*** Entries shown
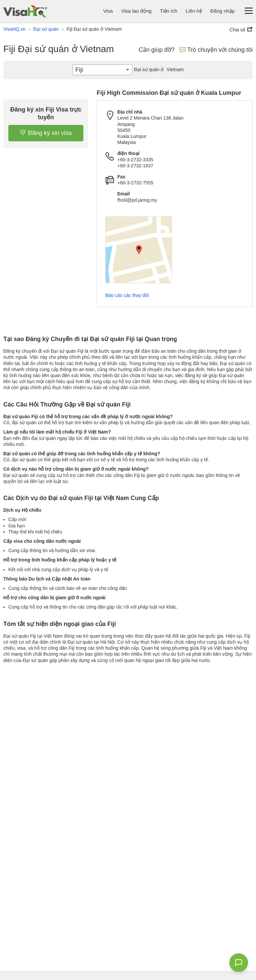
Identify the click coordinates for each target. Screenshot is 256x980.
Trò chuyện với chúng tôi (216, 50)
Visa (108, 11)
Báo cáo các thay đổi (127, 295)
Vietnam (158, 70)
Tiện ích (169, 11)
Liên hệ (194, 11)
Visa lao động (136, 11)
******
*** Entries shown
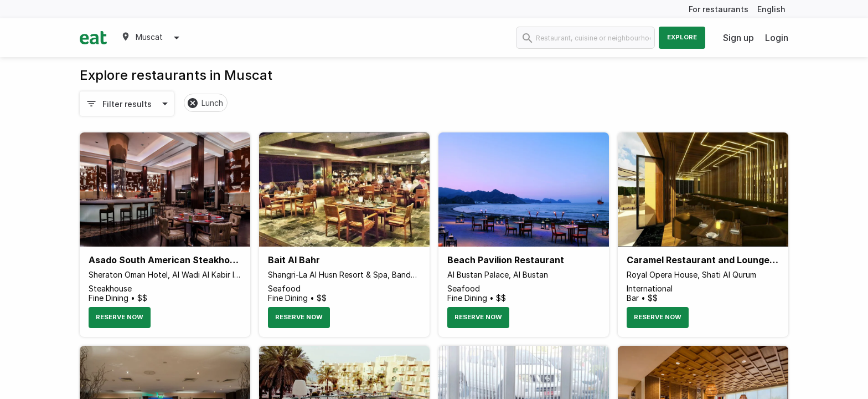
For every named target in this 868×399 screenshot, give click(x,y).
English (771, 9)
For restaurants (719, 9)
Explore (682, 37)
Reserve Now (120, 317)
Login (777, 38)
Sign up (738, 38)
******
*** Entries shown
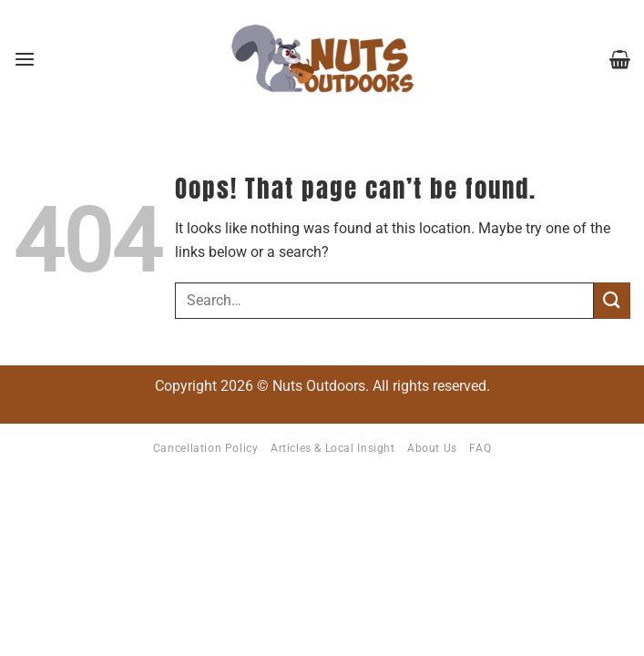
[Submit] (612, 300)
******
* Requirement
Rewrite the lines from the one containing "Identify the click" through the one containing "Liên hệ (194, 11)", changing "Vietnam" to "Việt Nam" and keeping everything else the same.

* Result of this task
Identify the click coordinates for each target. Screenshot is 256x980.
Trò chuyện với chúng tôi (216, 50)
Visa (108, 11)
Báo cáo các thay đổi (127, 295)
Việt Nam (158, 70)
Tiện ích (169, 11)
Liên hệ (194, 11)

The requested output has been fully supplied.